L'abbaye se tient au confluent des vallées du Gesso, du Vermenagna et de la Stura, là où les Romains avaient Pedona et son poste de douane. La première église paléochrétienne fut élevée aux portes du bourg vers le sixième siècle, au-dessus de la nécropole romaine : on en a retrouvé des dalles funéraires et des parties de l'abside. Entre 701 et 712, sous l'impulsion du roi lombard Aripert II, naquit le premier véritable complexe abbatial, et peu après le tombeau de saint Dalmace y fut transféré.
À voir
Le cœur de l'édifice est la crypte romane.
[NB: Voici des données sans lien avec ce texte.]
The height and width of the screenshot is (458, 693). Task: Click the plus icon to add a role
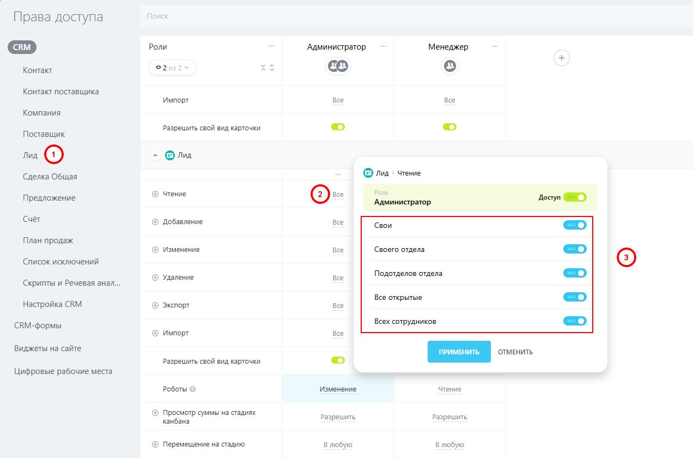[562, 58]
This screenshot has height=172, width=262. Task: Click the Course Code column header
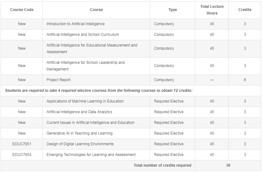(x=22, y=10)
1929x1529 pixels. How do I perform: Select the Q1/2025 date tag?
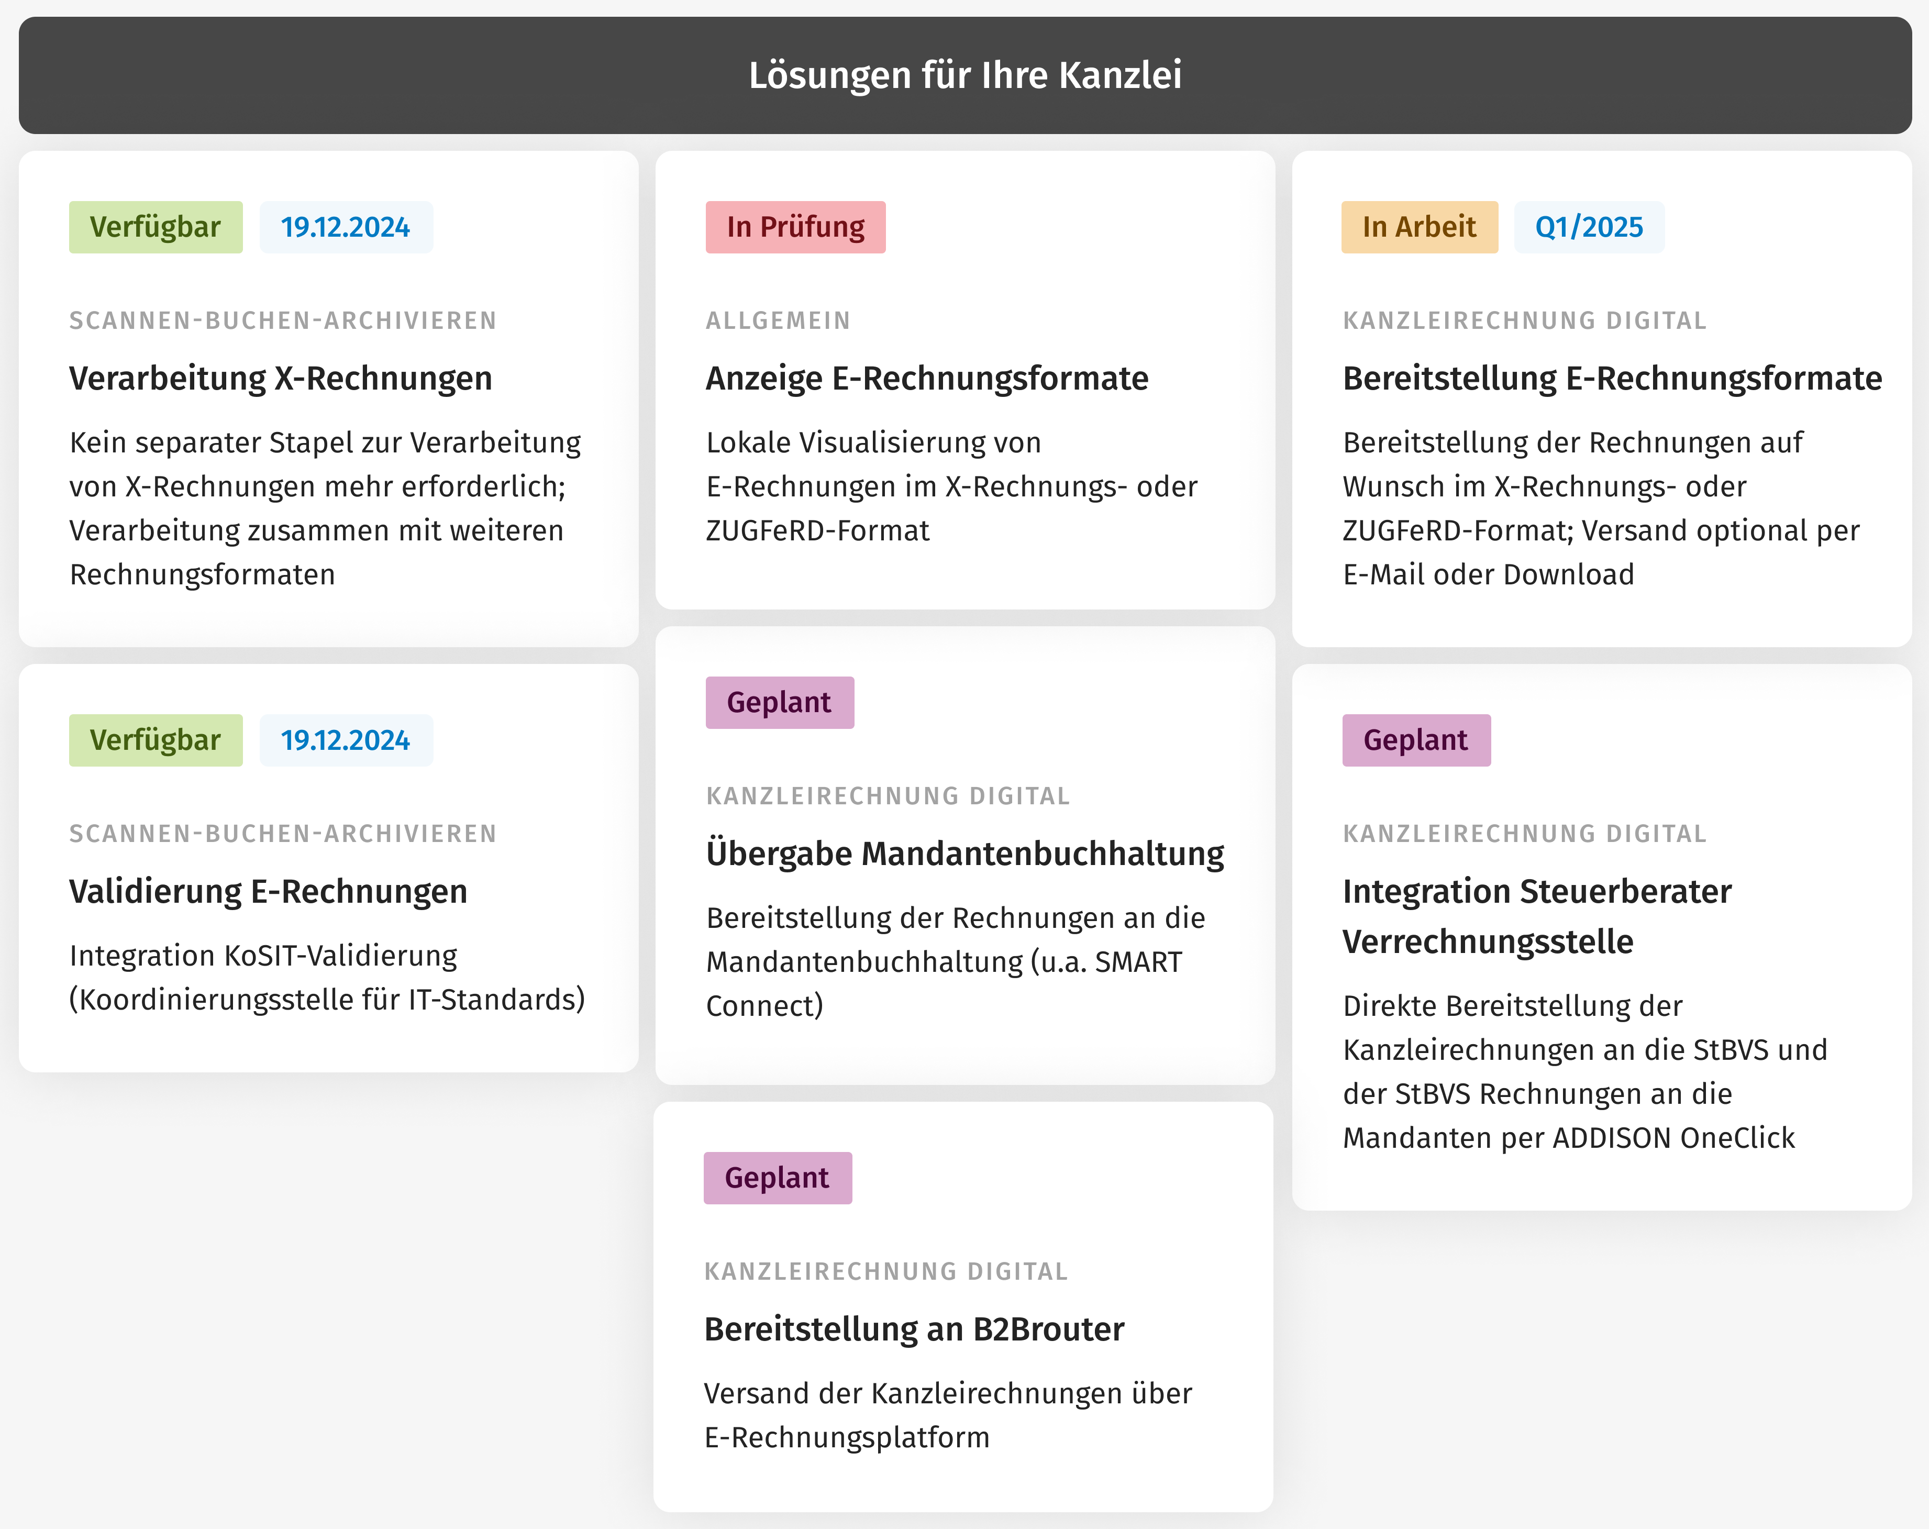[x=1590, y=227]
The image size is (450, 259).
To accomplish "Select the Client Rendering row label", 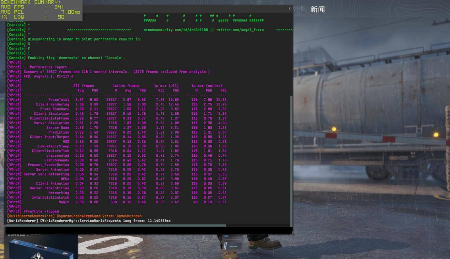I will pos(53,104).

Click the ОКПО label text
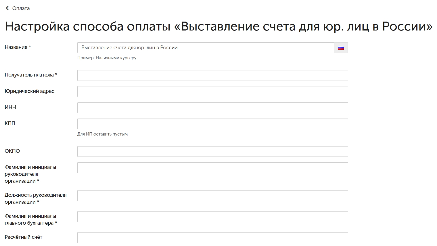(x=12, y=151)
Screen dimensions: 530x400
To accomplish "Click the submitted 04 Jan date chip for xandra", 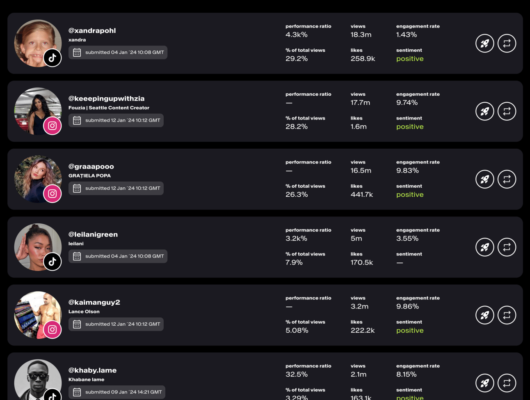I will (118, 53).
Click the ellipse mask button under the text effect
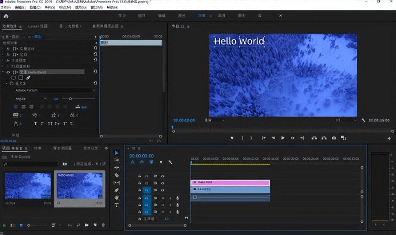Screen dimensions: 396x235 (x=14, y=78)

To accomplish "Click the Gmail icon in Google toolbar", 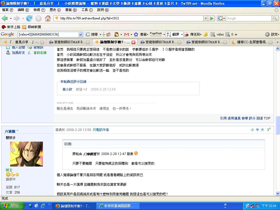I will tap(126, 34).
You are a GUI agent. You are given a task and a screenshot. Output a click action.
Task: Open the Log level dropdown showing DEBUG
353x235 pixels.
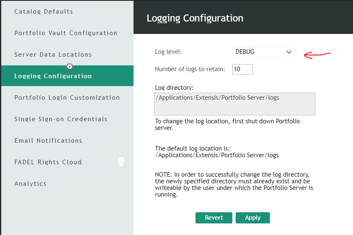263,52
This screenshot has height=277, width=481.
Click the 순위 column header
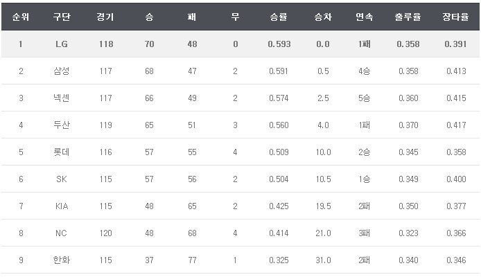tap(21, 17)
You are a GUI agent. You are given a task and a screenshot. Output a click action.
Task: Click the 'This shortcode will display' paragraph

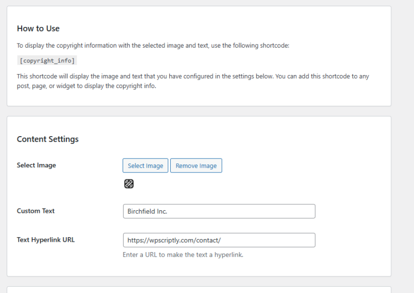click(x=193, y=81)
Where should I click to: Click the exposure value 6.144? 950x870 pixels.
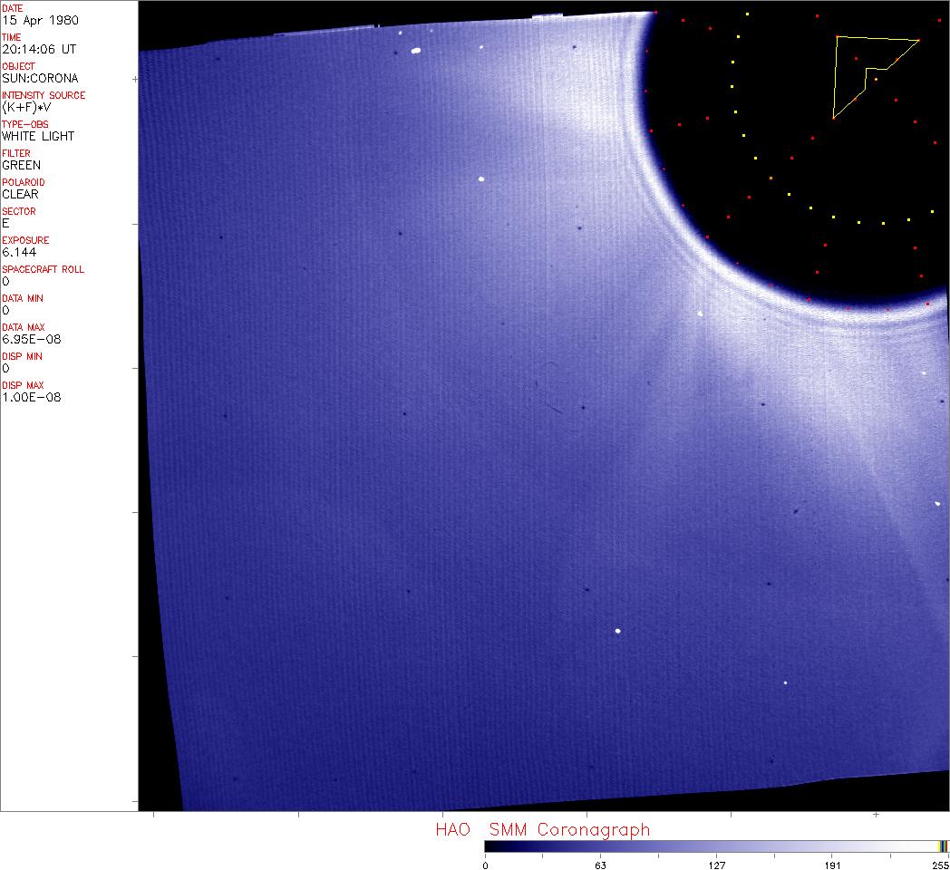(x=19, y=252)
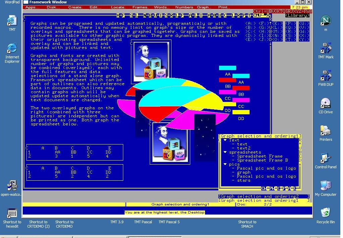Select drive C: in the drive list
343x238 pixels.
click(251, 32)
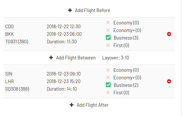Remove the SQ308 flight with red minus icon

(x=169, y=81)
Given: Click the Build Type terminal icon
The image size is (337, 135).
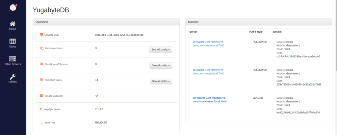Looking at the screenshot, I should [41, 122].
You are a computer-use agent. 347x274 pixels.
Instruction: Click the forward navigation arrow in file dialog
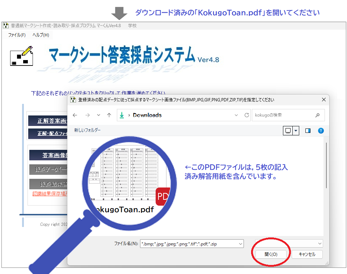tap(87, 115)
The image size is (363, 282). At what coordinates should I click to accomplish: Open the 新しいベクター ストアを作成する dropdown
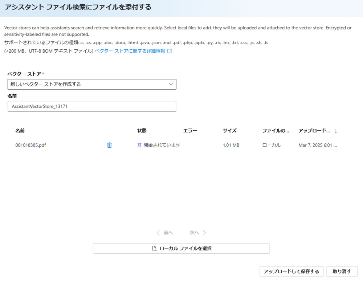(x=93, y=84)
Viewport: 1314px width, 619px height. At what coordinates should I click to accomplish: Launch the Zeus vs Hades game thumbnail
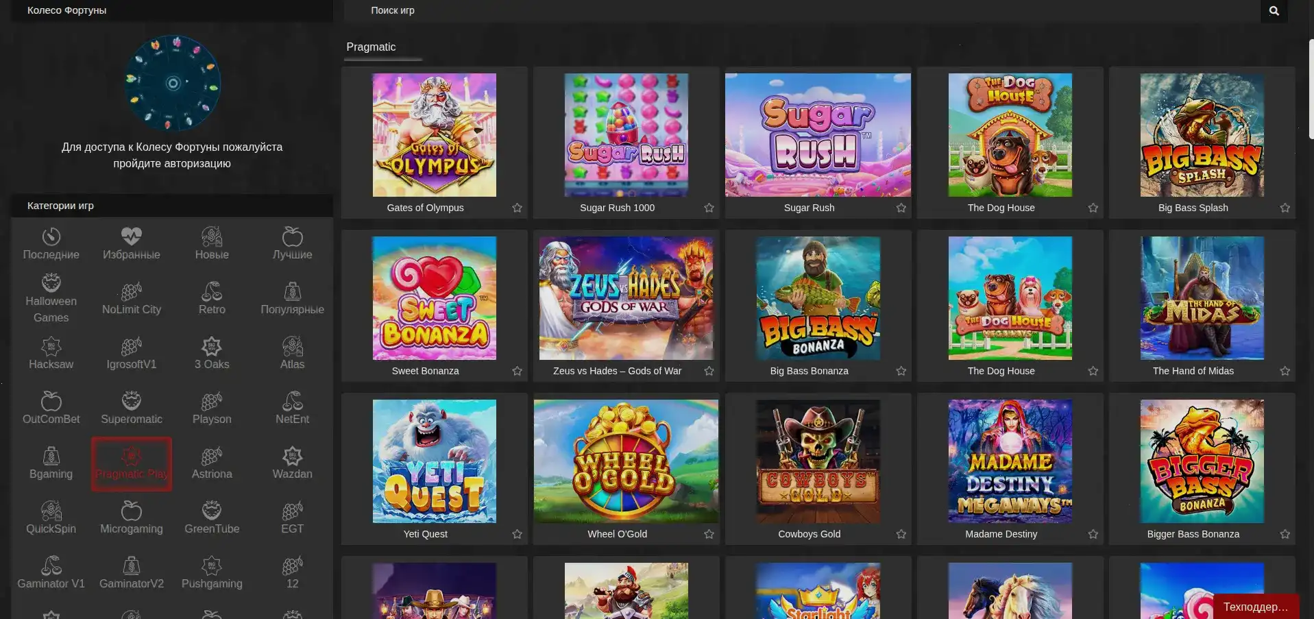pos(626,298)
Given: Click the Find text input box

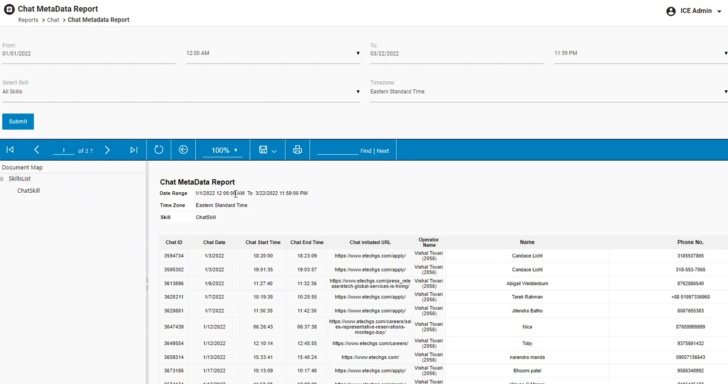Looking at the screenshot, I should click(337, 150).
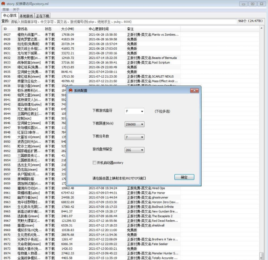The height and width of the screenshot is (260, 268).
Task: Maximize the main story window
Action: (253, 4)
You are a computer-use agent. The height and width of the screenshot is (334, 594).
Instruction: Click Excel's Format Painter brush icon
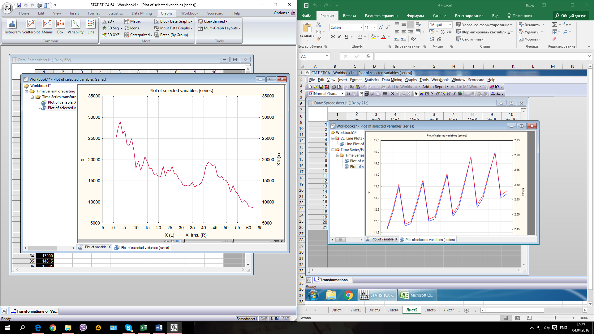click(x=319, y=39)
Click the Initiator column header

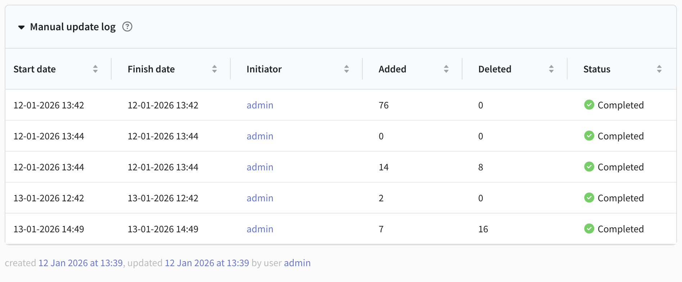(264, 69)
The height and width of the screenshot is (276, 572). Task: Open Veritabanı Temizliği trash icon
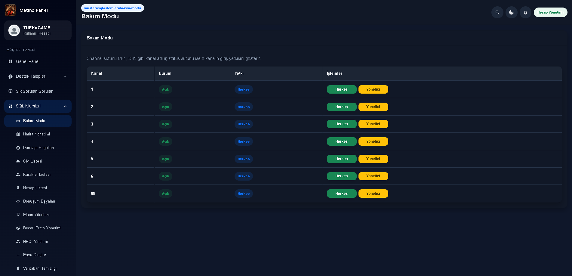point(18,268)
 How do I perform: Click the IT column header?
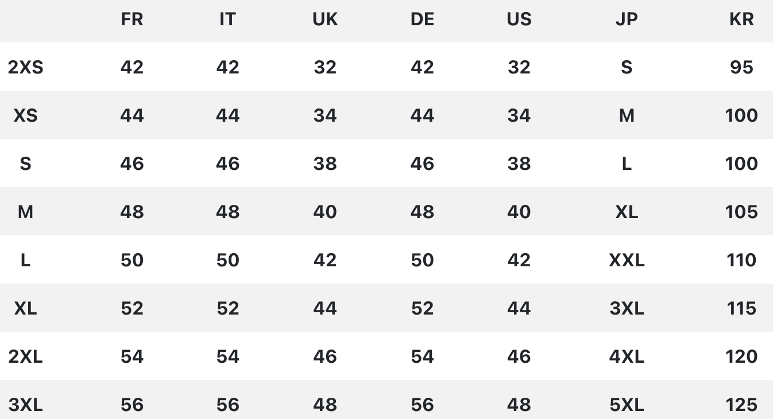coord(227,20)
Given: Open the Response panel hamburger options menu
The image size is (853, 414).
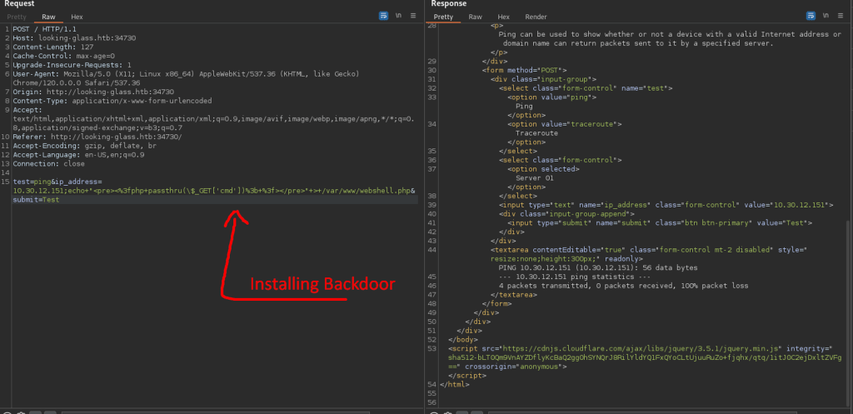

Dans la crypte méridionale subsistent des traces du pavement polychrome en stuc et en mortier de tuileau, du douzième siècle, qui recouvre en partie l'abside semi-circulaire de l'église paléochrétienne : deux églises, l'une sur l'autre, lisibles au même endroit. On traverse ensuite la chapelle que la tradition appelle angevine, décorée au quinzième siècle d'un beau cycle de fresques. Plus haut, la chapelle élevée à la fin du dix-septième siècle au-dessus du presbytère est ornée de stucs dorés et de peintures montrant la mort, le transport et la gloire du saint ; elle conserve le buste-reliquaire en feuille d'argent de 1594, fait pour un fragment du crâne.
La visite
De l'église on descend vers l'aire archéologique, et c'est la partie qui surprend le plus. Il y a le couloir percé au dix-huitième siècle, lors de la construction de la villa abbatiale ; il y a une couverture de verre sous laquelle on voit quelques-unes des tombes les plus parlantes du onzième au treizième siècle, ce qui reste du cimetière qui entourait l'église ; et sous le portique adossé au flanc sud gisent deux tombes à incinération d'époque romaine, l'une en chambre souterraine maçonnée à niches latérales, l'autre en caisson de briques. On entre par le musée de l'abbaye, que la paroisse gère avec les bénévoles de l'association Pedo Dalmatia.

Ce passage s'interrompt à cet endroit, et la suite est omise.